◆ **What is asked**
In the passage on pranayama in the Bhagavad Gita, what is the interval called in which the breath is held?

Pranayama in the Bhagavad Gita


Pranayama in the Bhagavad Gita

The Bhagavad Gita in the fourth chapter has beautifully indicated pranayama as a method to reach the goal of realization of the self. The 29th verse of the fourth chapter mentions

अपाने जुह्वति प्राणं प्राणेऽपानं तथापरे |
प्राणापानगती रुद्ध्वा प्राणायामपरायणा: ||

Bhagavad Gita Chapter 4 verse 29

apāne juhvati prāṇaṁ prāṇe ’pānaṁ tathāpare
prāṇāpāna-gatī ruddhvā prāṇāyāma-parāyaṇāḥ

Bhagavad Gita Chapter 4 verse 29

The verse translates to “Others offer as sacrifice the out-going breath in the incoming, and the in-coming in the out-going, restraining the courses of the out-going and in-coming breaths, solely absorbed in the restraint of breath.

In this verse we have a description of the technique of ‘breath-control’ regularly practised by some seekers. It is to keep themselves under perfect self-control, when they move amidst the sense-objects. Pranayama in the Bhagavad Gita chapter 4 has been mentioned as a way to withdraw from sense perception.

As a sacrifice, some offer “THE OUT-GOING BREATH INTO THE IN-COMING BREATH AND OTHERS OFFER THE IN-COMING INTO THE OUT-GOING.” The latter is, in the technique of Pranayama, called the Puraka, meaning the ‘process of filing in’; while the former is the ‘process of blowing out,’ technically called the Rechaka.

These two processes when alternated with an interval, wherein the ‘breath is held for some time,’ within and without, which is called the Kumbhaka. This process of Puraka-Kumbhakam Rechaka-Kumbhaka, when practiced in a prescribed ratio, becomes the technique of breath control (Pranayama).

◆ **Supplied material**
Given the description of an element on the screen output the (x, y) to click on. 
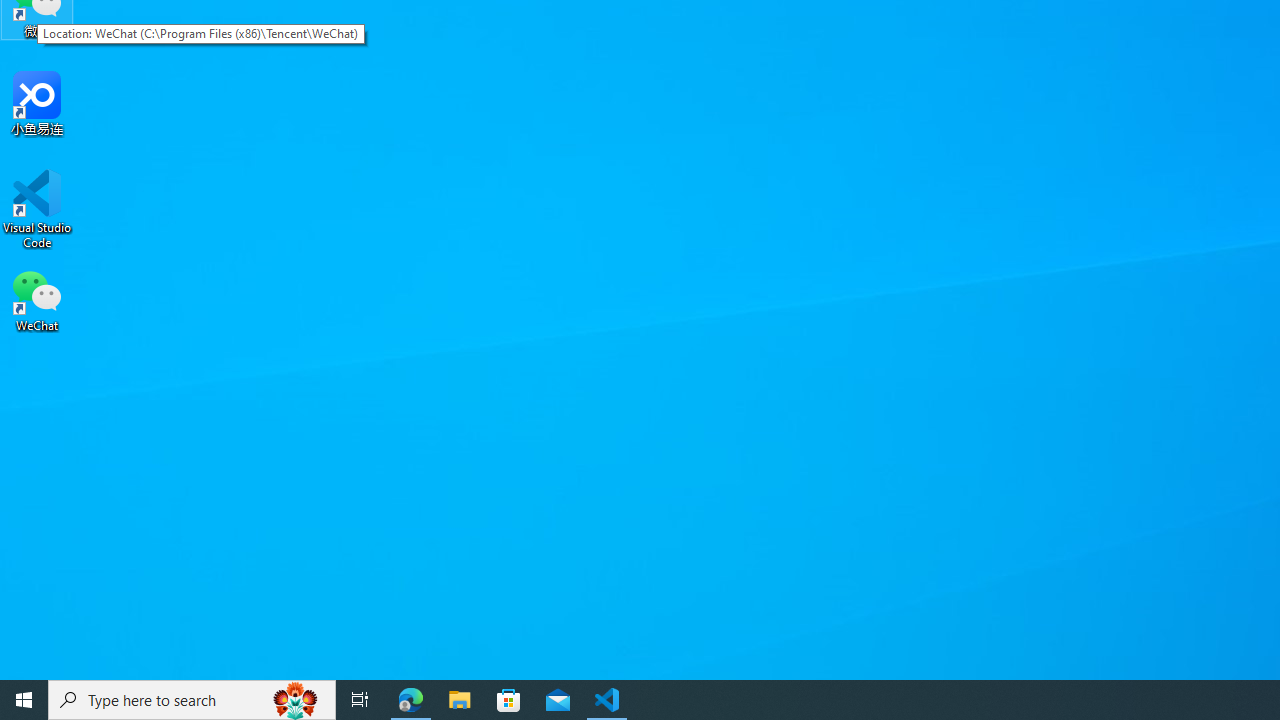
Visual Studio Code (37, 209)
WeChat (37, 299)
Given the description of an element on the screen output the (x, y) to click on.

◆ **Result of this task**
Kumbhaka